Disclaimer: No need to - this tale is so old it's public property. Mwa ha ha ha ha! Send me all your monies. Or at least more rovings for me to spin.

~Straw to Gold~

First Batt - 2ply - bulky weight

One upon a time there was a farmer that had a single daughter.

His wife had died some time ago, as is often the case in tales such as these, providing him with no other children.

His daughter was hale, strong and an adept hand around the property but the farmer, every evening he attended the pub, was reminded by the conversation of his fellows, that he had no son.
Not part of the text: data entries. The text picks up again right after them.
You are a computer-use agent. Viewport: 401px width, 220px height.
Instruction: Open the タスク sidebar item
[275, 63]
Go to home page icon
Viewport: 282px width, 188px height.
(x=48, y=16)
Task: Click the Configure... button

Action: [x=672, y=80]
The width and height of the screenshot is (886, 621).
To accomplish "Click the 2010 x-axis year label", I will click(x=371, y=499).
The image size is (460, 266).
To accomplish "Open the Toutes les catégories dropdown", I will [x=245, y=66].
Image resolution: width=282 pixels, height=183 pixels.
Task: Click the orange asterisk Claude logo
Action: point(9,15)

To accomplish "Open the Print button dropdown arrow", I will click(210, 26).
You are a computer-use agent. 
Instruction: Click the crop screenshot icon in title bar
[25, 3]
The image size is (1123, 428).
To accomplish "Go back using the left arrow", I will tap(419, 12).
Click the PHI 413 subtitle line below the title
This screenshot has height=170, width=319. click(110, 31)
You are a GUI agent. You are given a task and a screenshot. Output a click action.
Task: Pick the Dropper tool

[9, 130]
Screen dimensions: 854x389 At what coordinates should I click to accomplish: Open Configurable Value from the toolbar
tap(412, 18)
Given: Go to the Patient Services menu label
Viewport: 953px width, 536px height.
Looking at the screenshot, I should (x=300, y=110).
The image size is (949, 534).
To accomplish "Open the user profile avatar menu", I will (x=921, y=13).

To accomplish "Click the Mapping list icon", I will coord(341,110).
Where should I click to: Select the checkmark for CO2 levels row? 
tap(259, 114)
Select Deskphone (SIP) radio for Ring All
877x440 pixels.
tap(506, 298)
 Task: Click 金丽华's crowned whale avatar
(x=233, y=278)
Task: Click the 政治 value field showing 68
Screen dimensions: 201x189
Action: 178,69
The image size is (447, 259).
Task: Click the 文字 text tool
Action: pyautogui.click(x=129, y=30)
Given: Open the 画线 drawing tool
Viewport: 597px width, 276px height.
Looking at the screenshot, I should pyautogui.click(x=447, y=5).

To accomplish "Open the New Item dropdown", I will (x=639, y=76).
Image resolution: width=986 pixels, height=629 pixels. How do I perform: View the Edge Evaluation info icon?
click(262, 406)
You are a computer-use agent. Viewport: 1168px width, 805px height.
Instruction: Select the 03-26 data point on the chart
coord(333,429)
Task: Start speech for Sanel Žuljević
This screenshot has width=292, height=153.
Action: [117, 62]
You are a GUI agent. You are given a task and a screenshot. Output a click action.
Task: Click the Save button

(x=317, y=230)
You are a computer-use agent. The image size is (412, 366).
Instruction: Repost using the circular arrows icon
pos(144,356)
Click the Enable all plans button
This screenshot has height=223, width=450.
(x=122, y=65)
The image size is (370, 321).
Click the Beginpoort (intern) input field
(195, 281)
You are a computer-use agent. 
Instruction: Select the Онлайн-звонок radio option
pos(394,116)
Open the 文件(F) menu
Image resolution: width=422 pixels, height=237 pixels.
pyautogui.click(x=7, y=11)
It was not enough that his daughter could throw a cow on her own, shear a sheep almost as fast as her father and could not only bake bread, mend the tractor and belch as loud as the next lad. She was not a boy.
And the fact was a thorn in his heart.

Now it came to pass that of a friday night, after their third or fourth pints, the local pub talk would turn to the latest occurrences on their farms, each striving to out do their fellows in how useful their sons were at the business.
Our farmer generally just sat quiet at these times, unable to contribute about a son and unwilling to sit through the uncomfortable silence that followed any mention of his daughter. Though he had some measure of pride in her ability, for all his disappointment she wasn't a son.
After all when Bill Sprigan's best ewe got stuck in the marsh it was his daughter who got her out, and she'd beaten Tim Mibs at the last post hole-sinking challenge, though no one liked to talk about that one. Least of all Tim.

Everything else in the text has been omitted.